I want to see what you can do. Can you please create a 2d rendering of fluid moving around obstacles of different shapes?

In effort to not spend this whole post quoting prompts I need to figure out a better way to share conversations from all the different models I interact with, including multi-modal models. Ideally, I could export these in a consistent JSON structure to make rendering them in a standard conversation format easier. Static media (images, video, etc.) would be straightforward but things like Artifacts, which are rendered by the Claude UI fit this structure less cohesively. , I’ve exported the whole conversation returned from the Anthropic API, using the response from the following endpoint This API may change in the future. It isn't an externally-documented API. .


Initial Prompt and Response#

Claude outputted a static SVG as its first attempt at solving this problem. I followed up that I wanted to animate it. First it tried to do that with a library called Matter.js , but it seemed Artifacts didn’t have access to that. I told Claude and it created a different version with its own simple physics.

This result was a nice, working example. It wasn’t exactly what I had in mind, which was something like this WebGL Fluid Simulation , but I’ll concede that that isn’t exactly what I asked for. I didn’t know the right terminology I tried starting a new conversation, prompting Claude to "Create a fluid simulation with WebGL" but got "Output blocked by content filtering policy" which was disappointing. when I started.

Iterating on the Artifact#

I prompted several more times to have Claude improve collision detection, add more shapes and add interactions between the particles. I also tried to make it so I could click and drag around the shapes with my mouse. I (Claude) never fully got any of these working. Some generations were incrementally closer, but didn’t quite accomplish was I was aiming for.

Claude Artifacts example

When I prompted Claude to make an improvement or fix a mistake, it occasionally simplified the problem to try and get a working version of the isolated feature I was asking for, like when I prompted to add the ability to move the shapes around with the mouse. This helped it get back on track, but wasn’t really what I wanted, which was to have the feature added to the working version of the code we were iterating on.

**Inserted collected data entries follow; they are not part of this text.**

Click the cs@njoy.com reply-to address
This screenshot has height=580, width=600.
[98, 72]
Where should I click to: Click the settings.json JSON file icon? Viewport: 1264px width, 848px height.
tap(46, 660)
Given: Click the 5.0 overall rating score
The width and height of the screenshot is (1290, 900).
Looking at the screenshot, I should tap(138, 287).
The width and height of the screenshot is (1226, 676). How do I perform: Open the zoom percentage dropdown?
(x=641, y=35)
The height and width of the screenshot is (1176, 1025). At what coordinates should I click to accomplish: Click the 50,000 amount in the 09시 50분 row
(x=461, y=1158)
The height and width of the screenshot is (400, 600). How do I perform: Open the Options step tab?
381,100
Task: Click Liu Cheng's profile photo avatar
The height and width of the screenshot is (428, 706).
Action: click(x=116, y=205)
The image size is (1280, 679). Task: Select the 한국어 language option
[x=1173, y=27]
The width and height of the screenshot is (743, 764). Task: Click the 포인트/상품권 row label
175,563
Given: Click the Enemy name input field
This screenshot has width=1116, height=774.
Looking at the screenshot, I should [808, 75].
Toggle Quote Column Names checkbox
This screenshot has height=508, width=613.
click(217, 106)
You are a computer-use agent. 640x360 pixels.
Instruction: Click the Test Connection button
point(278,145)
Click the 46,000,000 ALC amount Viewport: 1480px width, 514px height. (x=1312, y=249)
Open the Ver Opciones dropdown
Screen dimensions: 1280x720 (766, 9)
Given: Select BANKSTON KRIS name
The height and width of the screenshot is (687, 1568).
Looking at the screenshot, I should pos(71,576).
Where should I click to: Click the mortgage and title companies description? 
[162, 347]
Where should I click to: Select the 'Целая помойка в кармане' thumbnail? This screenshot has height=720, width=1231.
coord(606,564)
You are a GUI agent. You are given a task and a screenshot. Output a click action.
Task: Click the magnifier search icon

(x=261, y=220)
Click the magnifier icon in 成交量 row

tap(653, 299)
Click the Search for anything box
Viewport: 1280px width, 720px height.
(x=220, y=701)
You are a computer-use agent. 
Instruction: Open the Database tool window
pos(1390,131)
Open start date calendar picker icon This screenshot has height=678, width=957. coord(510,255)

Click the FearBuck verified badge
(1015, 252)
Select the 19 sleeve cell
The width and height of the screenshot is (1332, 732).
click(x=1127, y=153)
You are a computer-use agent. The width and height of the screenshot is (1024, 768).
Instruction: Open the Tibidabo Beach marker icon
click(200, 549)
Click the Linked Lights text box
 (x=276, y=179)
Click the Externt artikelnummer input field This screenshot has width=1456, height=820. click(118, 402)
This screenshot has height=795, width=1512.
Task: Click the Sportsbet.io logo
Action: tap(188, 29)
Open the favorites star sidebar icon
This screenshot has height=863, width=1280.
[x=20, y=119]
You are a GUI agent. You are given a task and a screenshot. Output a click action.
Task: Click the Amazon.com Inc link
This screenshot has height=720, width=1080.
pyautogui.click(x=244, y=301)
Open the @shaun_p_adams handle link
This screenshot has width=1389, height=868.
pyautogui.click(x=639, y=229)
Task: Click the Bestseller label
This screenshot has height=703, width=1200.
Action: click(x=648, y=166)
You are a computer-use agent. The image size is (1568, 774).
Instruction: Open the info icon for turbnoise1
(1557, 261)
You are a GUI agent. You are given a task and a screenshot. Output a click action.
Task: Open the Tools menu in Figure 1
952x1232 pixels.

Limitations of Artifacts for Software Development#

This experience brings me to my main complaint about Artifacts from the perspective of a software engineer. I want to collaborate with the model and specifically target areas where it makes changes and improvements in certain cases. I also do not want to regenerate the entire artifact after every prompt. I want to build incrementally on top of what is working. Waiting for a full regeneration is more time consuming and the model sometimes changes parts of the code that I would have preferred to keep the same. I could see myself using Artifacts as a starting point or for ideation, but Sonnet 3.5 + Cursor has been a much nicer experience as an engineer hoping to iterate, make more targeted changes and make my own edits to the code. Also, I mostly prefer the development environment in Cursor to the Claude UI.

Context Window Challenges#

After many iterations in the Claude UI, I got this error message

Your message will exceed the length limit for this chat. Try shortening your message or starting a new conversation. Or consider upgrading to Claude Pro.

I’m happy to upgrade to a paid product (I mostly pay for model APIs these days), but this raises another issue with this approach for iterating on software – the context window. Even with a larger context window that would have let me send many more messages, I’ve experienced a few problems with an append-only conversation history.

  • We don’t want or need many of the failed attempts in the context and retaining them sometimes seems to continue to steer the model in the wrong direction, even for subsequent generations
  • The inference is slower and more expensive with more tokens
  • The quality of the inference seems to degrade with larger context – this is a vibes-based take, I don’t have hard data to back it up and it seems to be improving

Claude 3.5 Sonnet is my favorite model right now. I’d would say I prefer claude-3.5-sonnet over gpt-4o more than I preferred claude-3-opus over gpt-4-turbo. I enjoyed seeing Anthropic dive into the model+tool arena and I’m looking forward to seeing how they continue to iterate from here.